GraphQL Testing Strategies: Schema, Resolver, and Integration Testing

Testing 2026-02-09 · 8 min read graphql testing apollo schema-validation

GraphQL Testing Strategies: Schema, Resolver, and Integration Testing

Testing GraphQL APIs is fundamentally different from testing REST. With REST, each endpoint has a fixed request/response shape -- you test the endpoint, you've tested the contract. With GraphQL, clients choose their own query shape from your schema. A single resolver might serve thousands of different query combinations. Your testing strategy needs to account for this flexibility, and the patterns that work for REST don't transfer cleanly.

The Three Layers of GraphQL Testing

A solid GraphQL testing strategy has three layers:

  1. Schema testing: Does your schema validate? Are breaking changes caught before deployment?
  2. Resolver testing: Does each resolver correctly fetch, transform, and return data?
  3. Integration testing: Does a full GraphQL query execute correctly against real data sources?

Each layer catches different classes of bugs. Skip any one and you'll have gaps.

Schema Testing and Validation

Schema Linting with graphql-schema-linter

Your schema is an API contract. Linting catches structural problems -- inconsistent naming, missing descriptions, deprecated patterns -- before they reach clients.

npm install -g graphql-schema-linter
# .graphql-schema-linter.config.yml
rules:
  - defined-types-are-used
  - deprecations-have-a-reason
  - descriptions-are-capitalized
  - enum-values-all-caps
  - fields-have-descriptions
  - input-object-fields-sorted-alphabetically
  - types-are-capitalized
  - relay-connection-types-spec
graphql-schema-linter schema.graphql

This catches problems like enum values that aren't uppercase, fields without descriptions, and types defined but never referenced. Not glamorous, but it prevents schema rot.

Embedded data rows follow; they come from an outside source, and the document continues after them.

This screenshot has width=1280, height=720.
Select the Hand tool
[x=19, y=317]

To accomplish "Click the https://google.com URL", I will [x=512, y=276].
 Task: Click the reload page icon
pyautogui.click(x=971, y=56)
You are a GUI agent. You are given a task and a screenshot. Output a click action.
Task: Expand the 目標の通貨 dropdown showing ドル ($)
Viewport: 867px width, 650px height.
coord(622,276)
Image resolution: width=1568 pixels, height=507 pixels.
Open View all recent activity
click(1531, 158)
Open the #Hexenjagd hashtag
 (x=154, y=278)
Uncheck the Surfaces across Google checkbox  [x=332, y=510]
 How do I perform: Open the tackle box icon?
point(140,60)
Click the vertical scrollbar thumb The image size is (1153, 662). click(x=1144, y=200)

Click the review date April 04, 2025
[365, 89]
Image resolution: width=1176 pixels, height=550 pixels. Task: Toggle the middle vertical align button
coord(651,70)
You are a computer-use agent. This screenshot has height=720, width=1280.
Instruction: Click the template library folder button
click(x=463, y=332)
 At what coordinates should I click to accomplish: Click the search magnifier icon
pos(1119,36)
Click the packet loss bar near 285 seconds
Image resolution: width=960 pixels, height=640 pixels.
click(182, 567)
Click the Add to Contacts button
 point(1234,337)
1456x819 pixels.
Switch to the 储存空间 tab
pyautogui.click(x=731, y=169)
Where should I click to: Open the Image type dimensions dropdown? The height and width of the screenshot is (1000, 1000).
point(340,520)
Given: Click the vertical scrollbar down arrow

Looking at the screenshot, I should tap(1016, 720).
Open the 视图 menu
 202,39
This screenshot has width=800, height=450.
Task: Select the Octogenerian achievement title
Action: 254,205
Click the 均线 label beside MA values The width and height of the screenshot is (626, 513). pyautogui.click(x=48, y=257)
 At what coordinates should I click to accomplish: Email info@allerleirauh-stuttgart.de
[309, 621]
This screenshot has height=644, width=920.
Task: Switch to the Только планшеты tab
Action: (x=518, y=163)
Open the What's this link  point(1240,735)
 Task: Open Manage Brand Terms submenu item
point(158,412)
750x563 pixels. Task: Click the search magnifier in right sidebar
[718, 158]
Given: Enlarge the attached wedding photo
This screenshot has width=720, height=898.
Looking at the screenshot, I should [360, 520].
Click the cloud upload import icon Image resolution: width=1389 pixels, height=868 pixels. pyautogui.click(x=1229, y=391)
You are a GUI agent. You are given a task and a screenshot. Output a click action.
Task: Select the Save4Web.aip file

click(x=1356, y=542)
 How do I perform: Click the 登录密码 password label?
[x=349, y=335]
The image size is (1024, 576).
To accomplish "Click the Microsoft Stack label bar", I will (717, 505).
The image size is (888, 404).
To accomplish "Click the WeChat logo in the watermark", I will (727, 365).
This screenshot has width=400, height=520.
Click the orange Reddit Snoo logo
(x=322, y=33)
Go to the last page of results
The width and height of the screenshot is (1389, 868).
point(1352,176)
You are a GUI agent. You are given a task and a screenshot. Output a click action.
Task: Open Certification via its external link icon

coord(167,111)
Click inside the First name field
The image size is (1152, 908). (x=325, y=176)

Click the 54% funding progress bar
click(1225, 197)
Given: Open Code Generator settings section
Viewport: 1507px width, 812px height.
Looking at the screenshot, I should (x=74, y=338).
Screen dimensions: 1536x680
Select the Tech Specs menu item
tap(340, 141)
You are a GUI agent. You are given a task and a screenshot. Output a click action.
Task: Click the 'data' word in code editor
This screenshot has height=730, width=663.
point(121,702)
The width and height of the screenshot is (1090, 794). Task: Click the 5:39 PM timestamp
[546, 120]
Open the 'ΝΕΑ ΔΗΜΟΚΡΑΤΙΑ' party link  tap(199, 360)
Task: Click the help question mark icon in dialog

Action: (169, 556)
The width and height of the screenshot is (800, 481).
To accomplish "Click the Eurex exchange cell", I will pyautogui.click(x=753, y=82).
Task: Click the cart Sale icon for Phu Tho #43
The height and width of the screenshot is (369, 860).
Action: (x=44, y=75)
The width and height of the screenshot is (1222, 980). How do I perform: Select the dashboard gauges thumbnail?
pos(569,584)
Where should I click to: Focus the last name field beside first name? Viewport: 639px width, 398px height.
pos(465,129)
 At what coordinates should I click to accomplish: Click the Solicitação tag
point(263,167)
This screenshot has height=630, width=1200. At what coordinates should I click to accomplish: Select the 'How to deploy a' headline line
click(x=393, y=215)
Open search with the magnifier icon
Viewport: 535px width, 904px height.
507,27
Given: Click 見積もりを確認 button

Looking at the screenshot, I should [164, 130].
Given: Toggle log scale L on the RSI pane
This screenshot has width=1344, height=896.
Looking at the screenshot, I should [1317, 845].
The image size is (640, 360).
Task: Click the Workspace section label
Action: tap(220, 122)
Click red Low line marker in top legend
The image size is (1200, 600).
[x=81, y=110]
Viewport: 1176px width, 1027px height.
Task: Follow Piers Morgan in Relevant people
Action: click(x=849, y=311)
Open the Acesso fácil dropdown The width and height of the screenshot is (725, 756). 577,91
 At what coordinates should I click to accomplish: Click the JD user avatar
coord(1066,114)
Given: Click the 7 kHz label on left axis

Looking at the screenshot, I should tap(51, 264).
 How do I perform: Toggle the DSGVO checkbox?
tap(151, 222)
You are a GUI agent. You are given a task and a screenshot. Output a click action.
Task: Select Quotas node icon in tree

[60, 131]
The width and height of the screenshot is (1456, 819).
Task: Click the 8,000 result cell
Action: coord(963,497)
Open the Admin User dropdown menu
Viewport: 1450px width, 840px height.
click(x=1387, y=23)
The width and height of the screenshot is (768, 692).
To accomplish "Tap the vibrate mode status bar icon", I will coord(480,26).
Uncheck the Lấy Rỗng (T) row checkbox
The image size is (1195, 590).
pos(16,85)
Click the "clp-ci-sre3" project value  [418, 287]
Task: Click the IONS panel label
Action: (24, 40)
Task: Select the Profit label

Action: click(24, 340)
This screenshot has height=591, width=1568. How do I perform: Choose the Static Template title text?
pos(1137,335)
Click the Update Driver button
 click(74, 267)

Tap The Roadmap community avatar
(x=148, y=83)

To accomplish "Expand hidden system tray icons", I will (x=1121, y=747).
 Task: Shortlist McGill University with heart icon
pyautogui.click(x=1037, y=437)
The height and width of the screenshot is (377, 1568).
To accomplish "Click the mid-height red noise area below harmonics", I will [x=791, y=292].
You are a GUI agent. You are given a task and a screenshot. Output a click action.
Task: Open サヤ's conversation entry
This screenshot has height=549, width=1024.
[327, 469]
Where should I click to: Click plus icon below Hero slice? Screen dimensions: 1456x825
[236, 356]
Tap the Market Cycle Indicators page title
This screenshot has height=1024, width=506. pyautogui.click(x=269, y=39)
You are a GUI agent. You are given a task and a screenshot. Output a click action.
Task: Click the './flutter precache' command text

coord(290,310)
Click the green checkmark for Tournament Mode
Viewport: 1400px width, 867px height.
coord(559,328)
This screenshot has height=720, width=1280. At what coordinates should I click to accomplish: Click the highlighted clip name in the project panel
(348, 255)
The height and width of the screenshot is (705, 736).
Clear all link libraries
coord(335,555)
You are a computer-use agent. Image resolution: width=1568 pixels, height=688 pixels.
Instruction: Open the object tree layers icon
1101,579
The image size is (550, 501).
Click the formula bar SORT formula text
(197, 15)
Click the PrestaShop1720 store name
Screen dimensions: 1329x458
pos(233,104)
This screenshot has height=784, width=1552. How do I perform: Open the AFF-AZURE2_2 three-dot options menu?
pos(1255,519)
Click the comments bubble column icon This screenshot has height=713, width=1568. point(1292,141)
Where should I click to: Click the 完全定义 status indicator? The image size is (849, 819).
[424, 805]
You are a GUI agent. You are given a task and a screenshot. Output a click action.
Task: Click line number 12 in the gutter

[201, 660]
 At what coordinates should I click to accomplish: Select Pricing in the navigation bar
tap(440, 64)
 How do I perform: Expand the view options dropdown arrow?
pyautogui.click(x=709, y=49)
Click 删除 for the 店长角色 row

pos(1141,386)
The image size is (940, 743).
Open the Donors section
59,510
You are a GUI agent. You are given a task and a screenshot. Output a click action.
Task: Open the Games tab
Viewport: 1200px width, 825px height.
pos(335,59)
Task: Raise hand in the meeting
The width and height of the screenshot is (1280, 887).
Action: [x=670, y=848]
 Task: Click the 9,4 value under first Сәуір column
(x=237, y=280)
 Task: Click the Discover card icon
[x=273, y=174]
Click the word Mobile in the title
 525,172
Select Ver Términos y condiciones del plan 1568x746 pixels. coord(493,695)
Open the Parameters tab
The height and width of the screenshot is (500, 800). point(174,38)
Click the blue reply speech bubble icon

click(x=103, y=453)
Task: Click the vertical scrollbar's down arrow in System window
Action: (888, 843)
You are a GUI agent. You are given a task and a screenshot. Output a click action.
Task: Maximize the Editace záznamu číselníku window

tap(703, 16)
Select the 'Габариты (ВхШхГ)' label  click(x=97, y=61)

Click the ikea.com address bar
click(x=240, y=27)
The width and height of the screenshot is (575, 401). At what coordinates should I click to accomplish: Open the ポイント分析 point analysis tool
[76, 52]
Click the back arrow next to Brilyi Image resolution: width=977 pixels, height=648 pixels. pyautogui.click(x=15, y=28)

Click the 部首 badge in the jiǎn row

Breaking Change Detection with GraphQL Inspector

GraphQL Inspector compares two versions of your schema and identifies breaking changes, dangerous changes, and safe changes.

npm install -g @graphql-inspector/cli
# Compare current schema against what's deployed
graphql-inspector diff 'git:origin/main:schema.graphql' 'schema.graphql'

Output:

✖ Field 'User.email' was removed
  This is a breaking change. Existing queries referencing this field will fail.

⚠ Field 'User.emailAddress' was added
  New field. Safe change.

⚠ Argument 'limit' on 'Query.users' changed default from 10 to 20
  Dangerous change. Existing clients relying on the default will get different results.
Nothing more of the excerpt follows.